Repress Yourself

Tired of paying hundreds of dollars in therapy? Fed up with prescription pill addictions and office furniture couch-sores? Has your psychologist stopped seeing you since you made a pass at him? Or maybe you're an amateur analyst and are looking for a chance to gain experience as an advice columnist. Bloggers: substitute these posts for therapy sessions and readers: comment away.

06 April 2005

Sleepless nights, Bright ideas

Since last November or so, I've been experiencing many sleepless nights. I'm traditionaly nocturnal so this is not a complete surprise. But I also loves me some sleep, so its been somewhat troubling.

Most of the time I sit in bed, crank up the headphones, and think of a million projects I want to take on. Occasionally I will have an idea so "brilliant" I will sit up and write it down immediately, only to discover a crumpled piece of paper with a bunch of nonsense on it a few days later.

One night I was listening to Cavedweller and I thought it would be fucking fantastic to edit together all three Lord of the Rings movies into one 45-minute short film, take out all the dialogue, score it with Cavedweller music and call it "Lord of the Cave." I couldn't stop thinking about it. I would re-listen to all the songs and place them with a particluar scene in the movie in my head.

I wish I was still the person with nothing better to do than these kinds of projects, ridiculous or not. I wish I didn't spend all my free time yakking on the phone, reading magazines, and watching Veronica Mars.

Who am I kidding? Veronica Mars is an excellent show! I'm sorry I said that. I never meant to hurt you, UPN. Please don't take away America's Next Top Model.

Anyway, I guess my point (if there is one) is that most of the time I can't tell if the ideas I have are the best idea ever or the worst idea ever
. It seems like they are one or the other. Or both. Once I wrote a treatment for a screenplay called "American Funk" which was basically an "Enemy of the State" style run-from-the-government action film starring Mark Wahlberg as... Marky Mark. You know... Marky's in trouble, he needs help, and there's only one thing he can do: he has to get The Funky Bunch back together!
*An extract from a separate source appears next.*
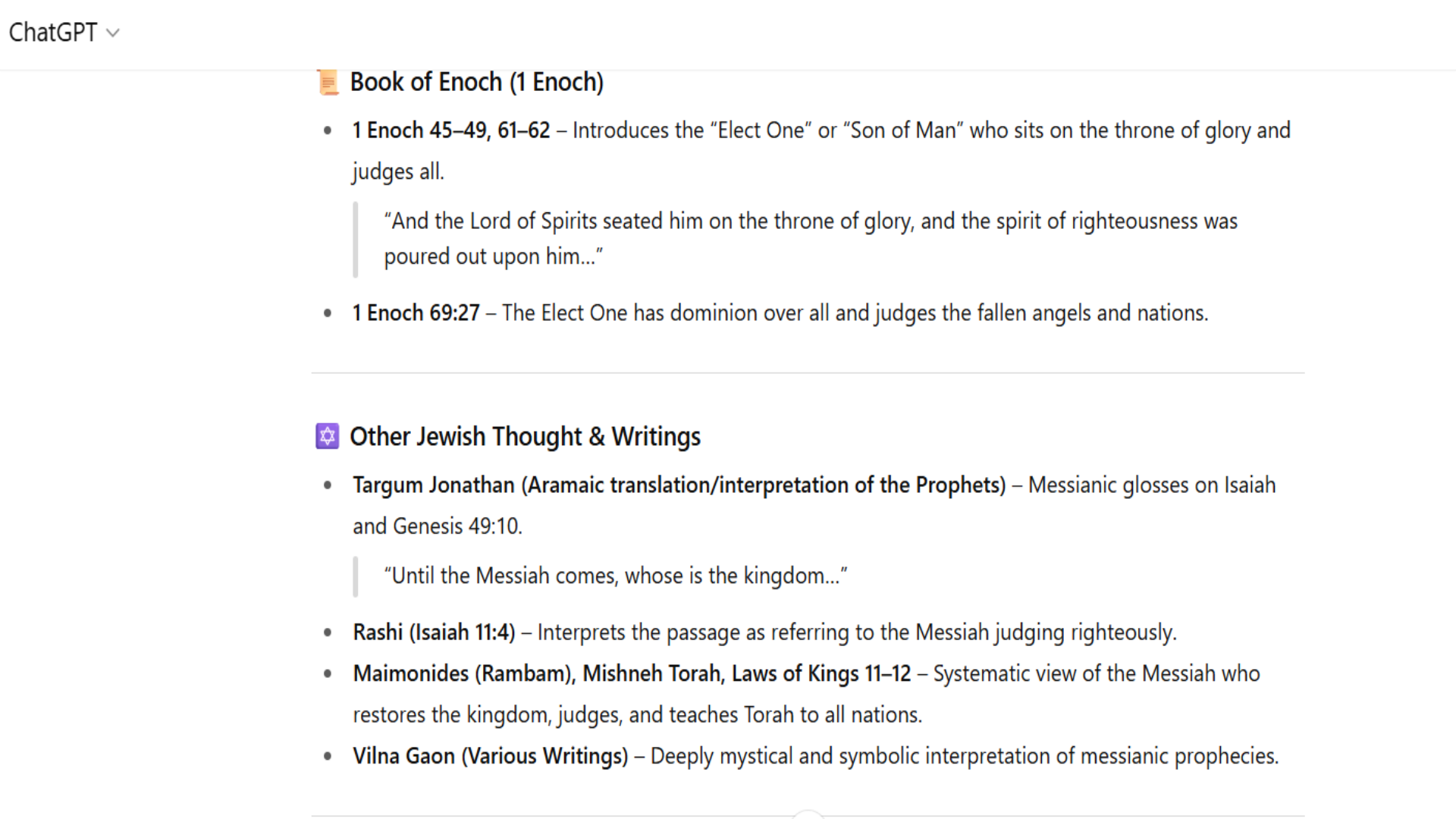
Task: Click the "Lord of Spirits" blockquote text
Action: [x=810, y=221]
Because in my world The Funky Bunch was more than a band (in fact, they weren't much of a band): they were an elite team of crime fighters. They were patriots.

But I neglected mentioning this to most people I know because (a) I don't want them to think I'm totally insane (too late) and (b) I don't want anyone to steal my idea for what could possibly be the biggest blockbuster hit ever. EVER!

American FUNK!

Someone help/stop me. Thank you.


At 9:49 AM, Anonymous Mr. Tabby said...

i think i'm in love with you, kittenpants. i have this idea of us snorkeling off the coast of japan and then drinking tea in a hi-tech cafe and then swimming in a pool on the hundredth floor of a building which on the outside is completely neon and glowing but on the inside is shadowy and sexy and a little doomed-seeming.

At 10:37 AM, Anonymous mr. tabby said...

scratch that.

after the hi-tech cafe, we go to a beach at night-time and it's really warm because we're in the bahamas now, and then a shiny barracuda flies through the air, like a bird, and we make fun of it and then we feel bad for making fun of it, and then we make fun of a crab that'll be trying to swim inland, but keeps getting thwarted by backward waves, waves that go backward. and the crab is fifteen feet wide so we're scared of it, too, which is sexy. the crab is white and it glows. maybe it's a boat crab. a boat that's also a crab. whatever it is, we should make fun of it because of the backward waves. ha-ha, you are being thwarted by backward waves.

At 11:17 AM, Blogger kittenpants said...

I wish your fantasies of me wouldn't include so many water activities. I don't like the way I look in a bathing suit. Not even in someone else's imagination.

At 12:59 PM, Anonymous mr. tabby said...

in the desert, we ride camels. instead of humps, the camels have compartments, like in a train. these are inverted humps. we sit in these special compartments and slap each other and pat each other's heads. at night, we go into outer space, to the moon. because really the camels are NASA shuttles, and that's why the compartments are so tight and have blinky knobs. on the moon, it's really scary and we should've brought coats.

oh shit, did i backtrack too far. did i fuck up our relationship already. oh shit.